Alaskan Crude hired two companies to “interpret (the seismic) and that was the basis for the formation of the unit,” Webb said.
But the seismic consisted of only a half dozen lines that crossed the unit, Webb said, which is the reason the exploration plan for Arctic Fortitude includes shooting additional seismic.
Alaskan Crude might shoot seismic over the unit before the required date of Nov. 1, 2009, depending on what it finds in the Burglin well, Webb said.
Getting seismic under charter difficultIn addition to financing and oil spill plan challenges, Webb said Alaskan Crude initially ran into some significant hurdles obtaining seismic data under the Charter for the Development of the Alaska North Slope.
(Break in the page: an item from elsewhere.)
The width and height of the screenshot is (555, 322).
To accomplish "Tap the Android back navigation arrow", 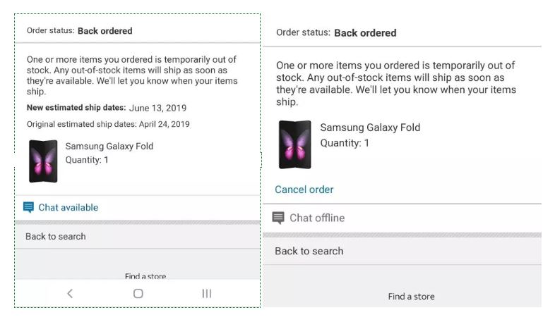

Under the terms of the charter, seismic data are available at reproduction cost to anyone with a valid need for the data. However, Alaskan Crude had a tough time finding someone who could release the data, Webb said.
“It took over a year to get that data — it wasn’t that easy to get,” Webb said. “… It pushed us right up to the limit where the unit was going to expire.”
But, having reached the point of gaining approval for Arctic Fortitude, Webb feels particularly pleased that a tiny independent oil company like Alaskan Crude has established a foothold on the North Slope, long the domain of much bigger oil companies.
“This is going to send a message out to all the independents that the state is saying ‘hey we’re open for business — you can come in now,’” Webb said.
If Alaskan Crude finds an economic accumulation of oil or gas, connecting to the existing North Slope infrastructure should prove straightforward. The trans-Alaska pipeline passes through the middle of the unit and the Haul Road is just four miles to the east, Webb said.